自己免疫疾患がどのように起こるのか、いまだ解明できていない疾患での対応は対処療法が一般的で専門医への受診は必須ではないでしょうか。
精神疾患による脱毛とは
この場合の脱毛とは病気による脱毛で髪の毛が抜けるのではなくて、自らが髪の毛を抜いてしまう脱毛です。
人が周り環境に適応できずにストレスなどが原因として誘引されて自身の感情コントロールができなくなり、自ら「髪の毛を抜く」精神的な病気で抜毛(ばつもう)症といいます。
一般には人格形成途上の若年層である小中学生に多く見られる症状ですが、近年オトナでも精神障害の一つとして「統合失調症」や「うつ病」にも同様な症状を持った患者さんも増えていると報告されています。
その他、脱毛症を伴う病気とは
脱毛や薄毛を伴う病気として代表的なものを記してきましたが、補足での「脱毛症を伴う病気」です。

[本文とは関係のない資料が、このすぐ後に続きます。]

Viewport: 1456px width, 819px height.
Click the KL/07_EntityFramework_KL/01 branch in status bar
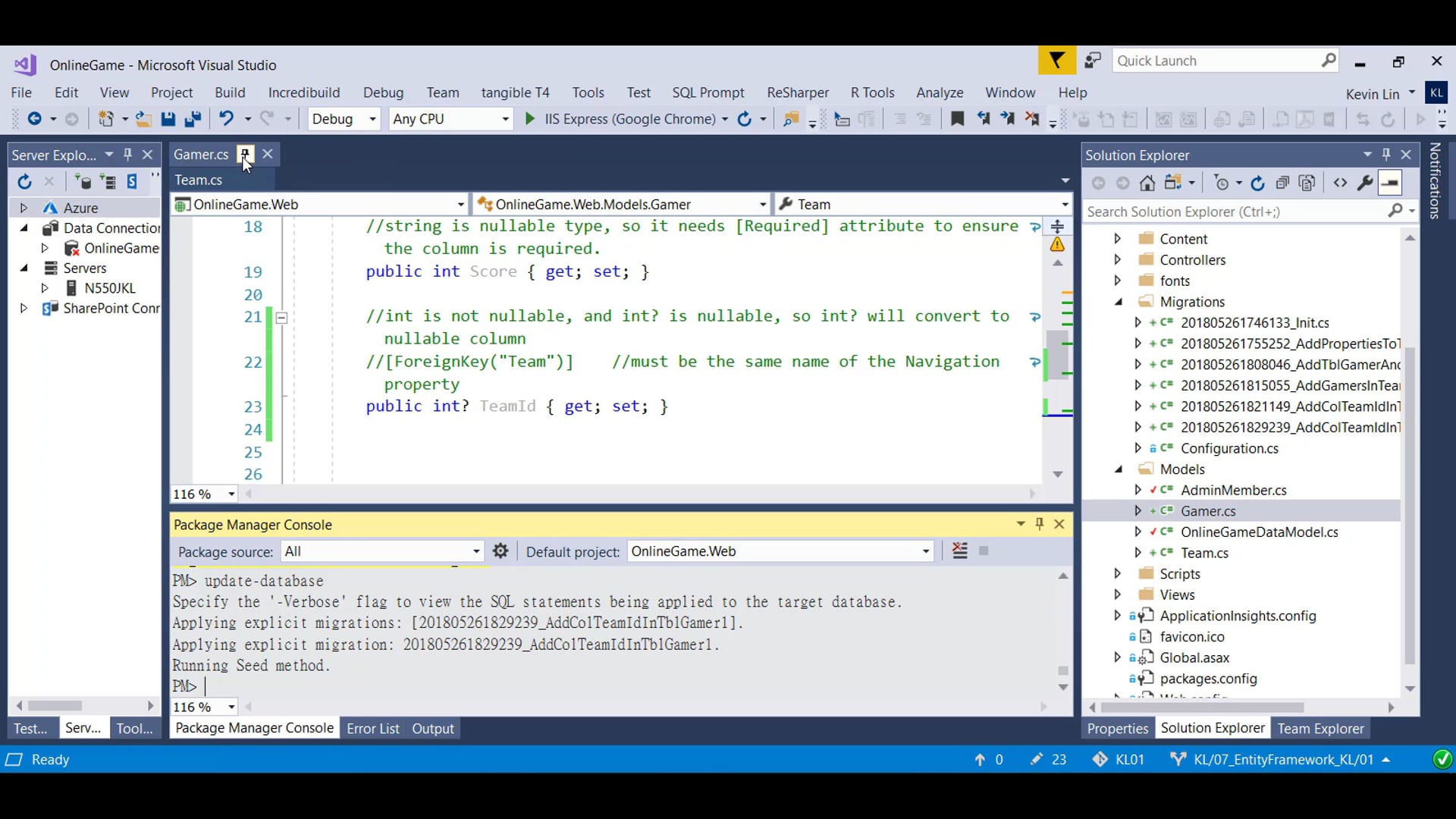1282,760
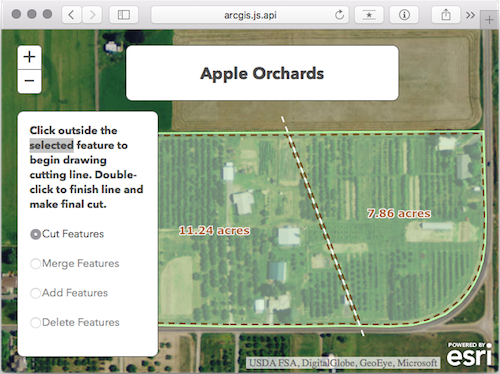Open the Share menu icon
Screen dimensions: 500x374
(446, 15)
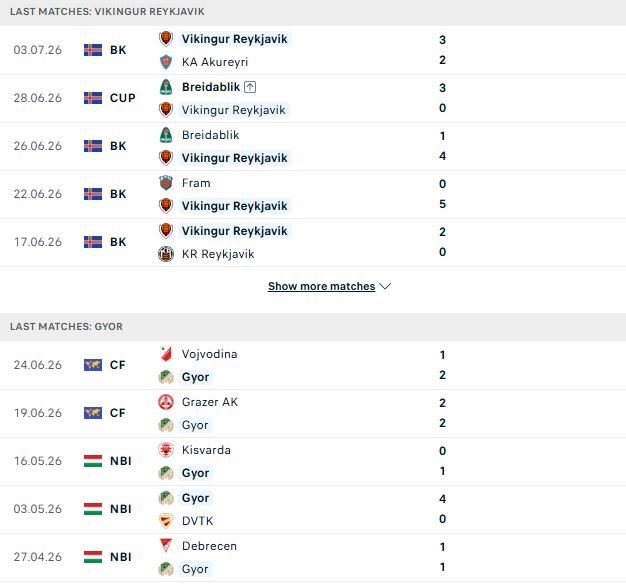Click the chevron beside Show more matches
The height and width of the screenshot is (585, 626).
click(x=385, y=286)
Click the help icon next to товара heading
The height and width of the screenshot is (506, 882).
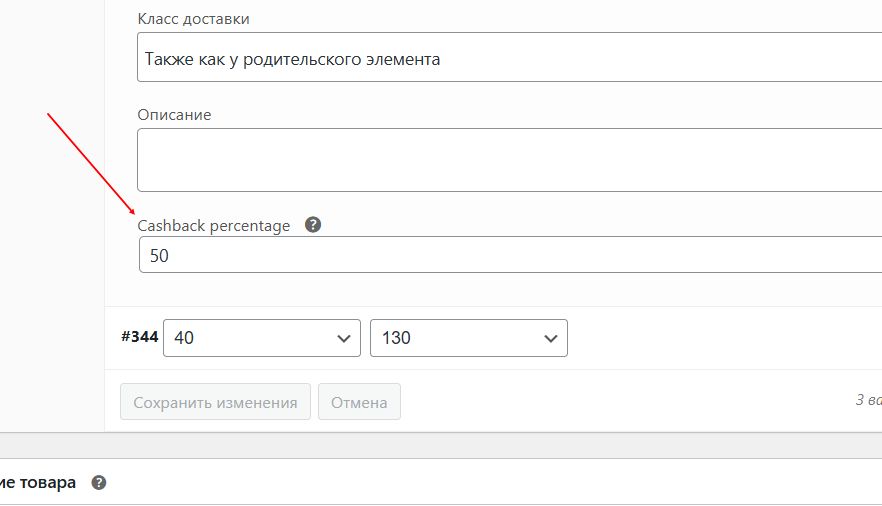pos(98,482)

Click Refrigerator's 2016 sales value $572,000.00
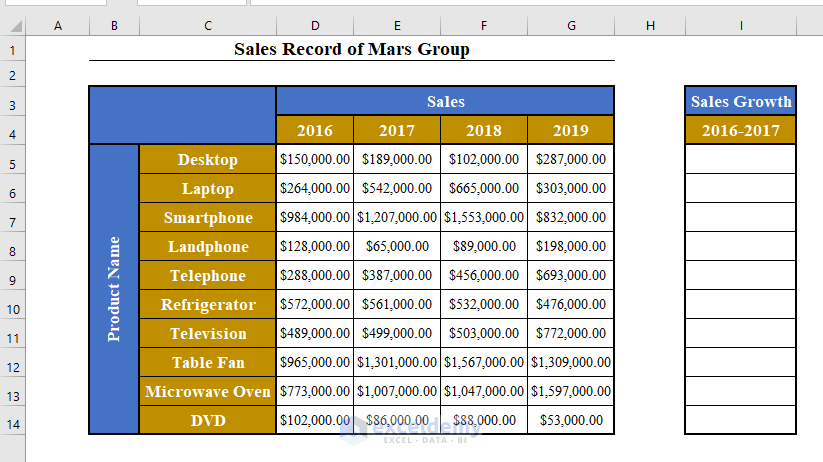click(315, 304)
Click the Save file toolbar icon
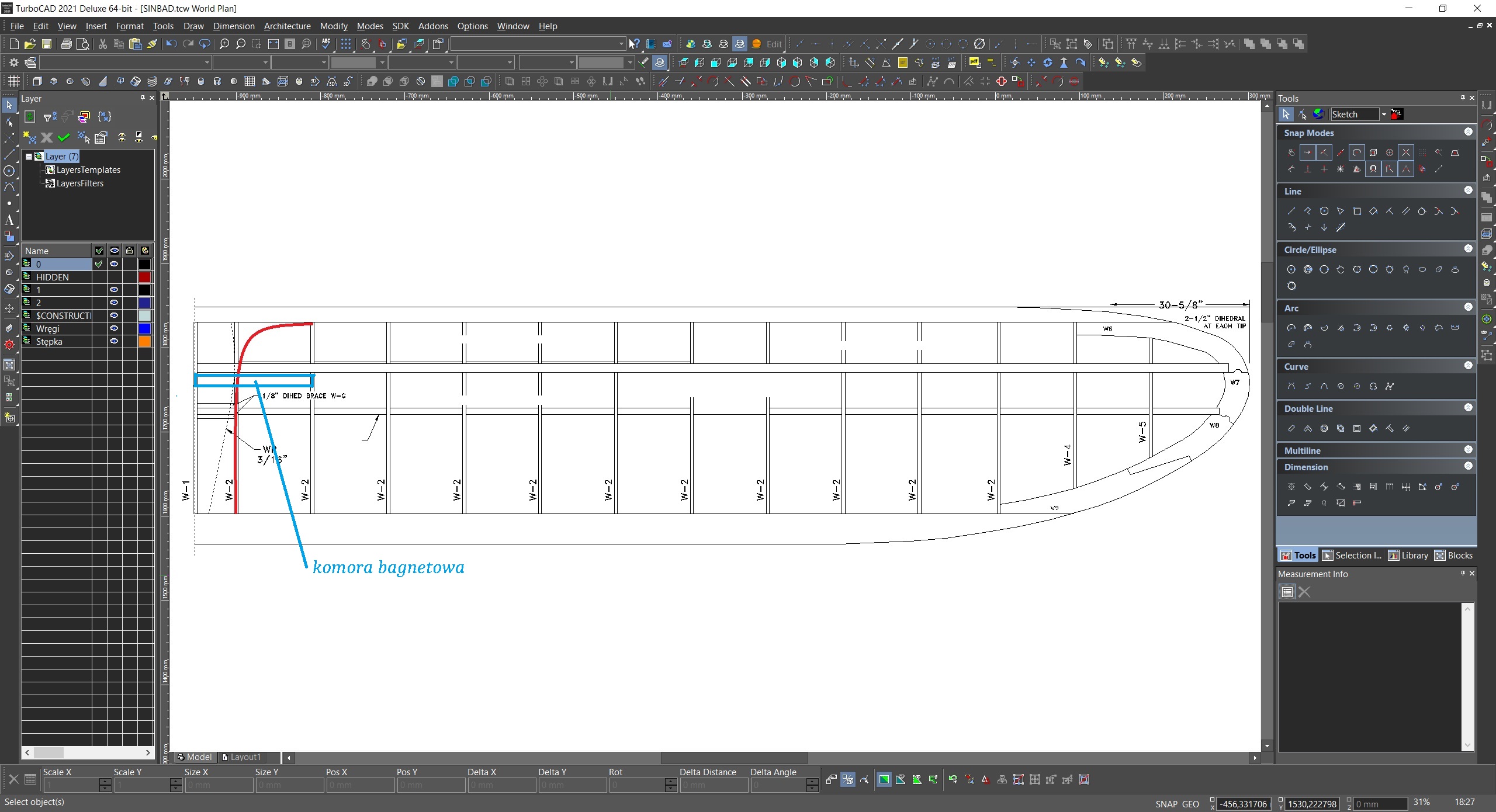Image resolution: width=1496 pixels, height=812 pixels. [x=46, y=44]
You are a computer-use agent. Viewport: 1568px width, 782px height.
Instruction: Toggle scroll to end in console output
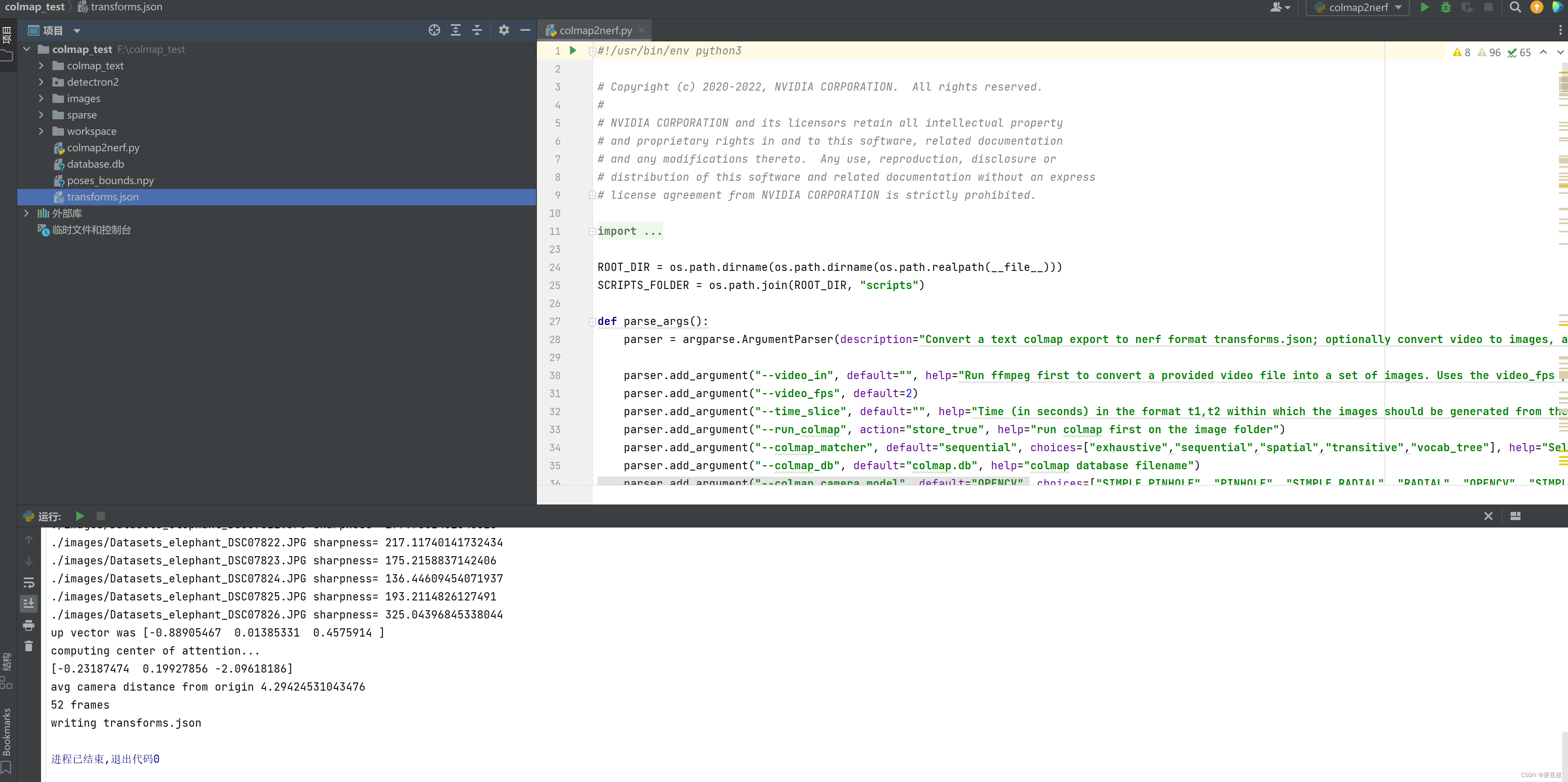(x=29, y=603)
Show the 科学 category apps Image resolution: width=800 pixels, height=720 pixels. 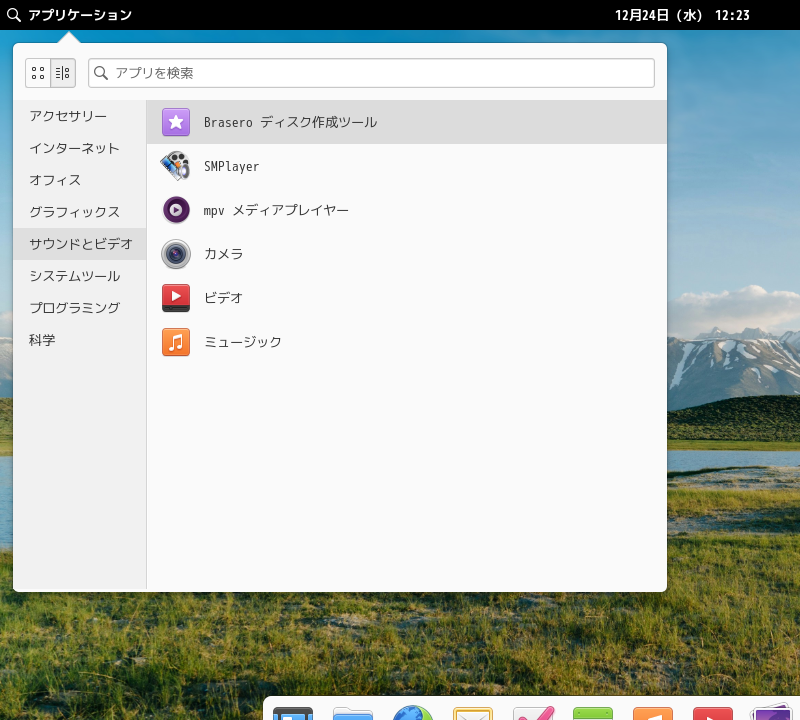(x=42, y=340)
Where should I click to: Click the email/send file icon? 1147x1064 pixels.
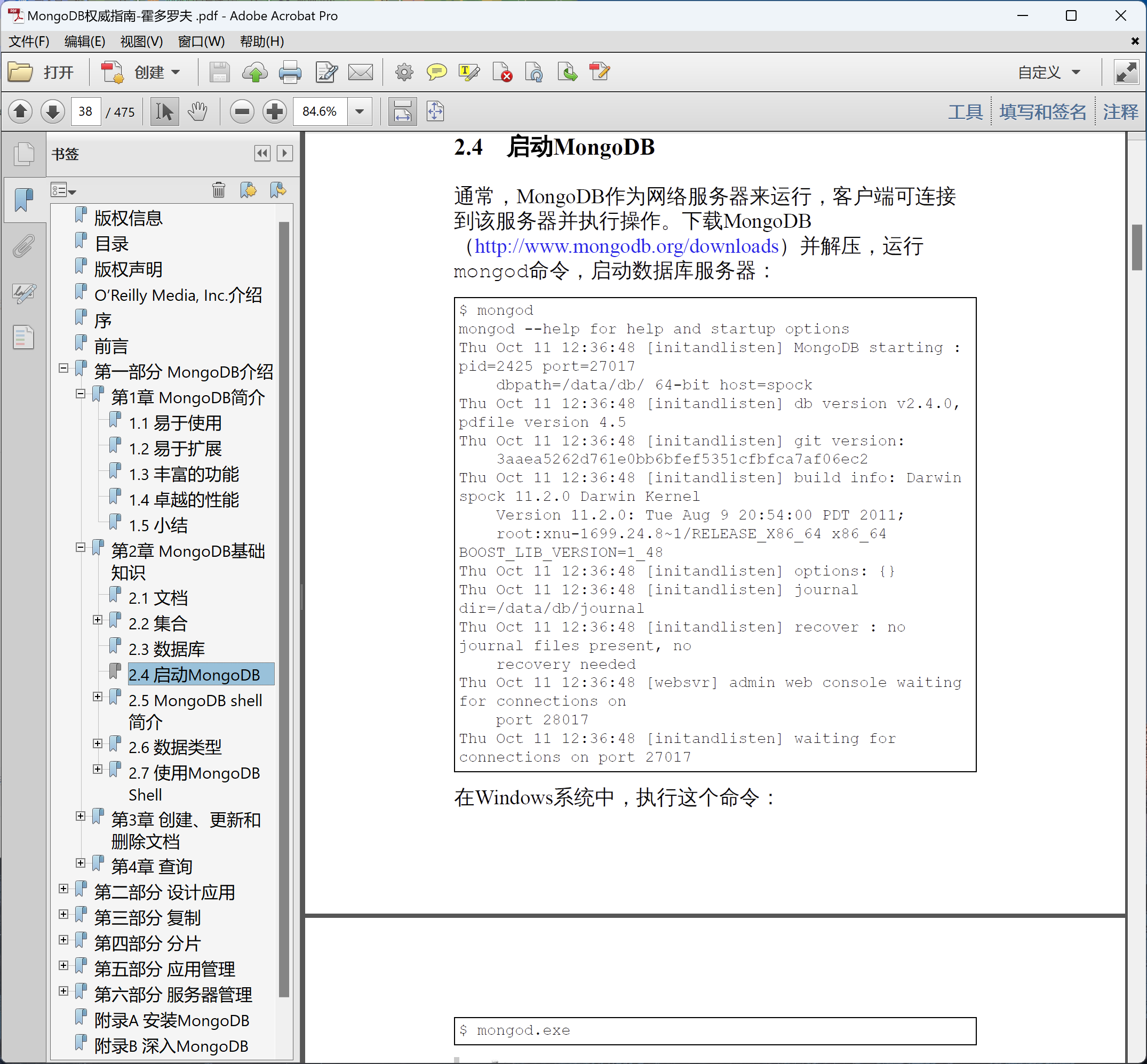pos(361,72)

脱毛を伴う病気での脱毛や薄毛では原因となる病気を治療することで、病状が緩和され完治すれば脱毛や薄毛も元通りになります。ですから病状を突き止めて治療すれば脱毛の原因も併用して治療でき改善されていくのです。
- 代謝障害・栄養障害による脱毛
急激に体重を落としてのダイエットなどで、人としての必要不可欠な栄養素の摂取ができなくなり、栄養障害が起こった場合。または何らかの原因で「亜鉛」や「鉄分」が不足する代謝障害などで脱毛や薄毛になるケースが有ります。
- 感染症による脱毛
ウイルスや細菌感染症において脱毛症を起こすケースが有ります。代表的なものには「梅毒」「ハンセン病」等が挙げられます。
- 喫煙も脱毛症に関係がある?
タバコの喫煙も、薄毛や脱毛症に関係があるのではないかという説もよく聞かれます。これは、タバコを喫うことにより、タバコがもつ作用により、体内の血管が収縮してしまうため、、血流が悪くなることが原因ではないかと言われています。
疫学的な調査をしてみたところ、結果が「関連がある」と「関連がない」という2分されてしまいました。現時点では、喫煙行為と薄毛、脱毛症との因果関係については、明確な結論が出ていないというのが実情です。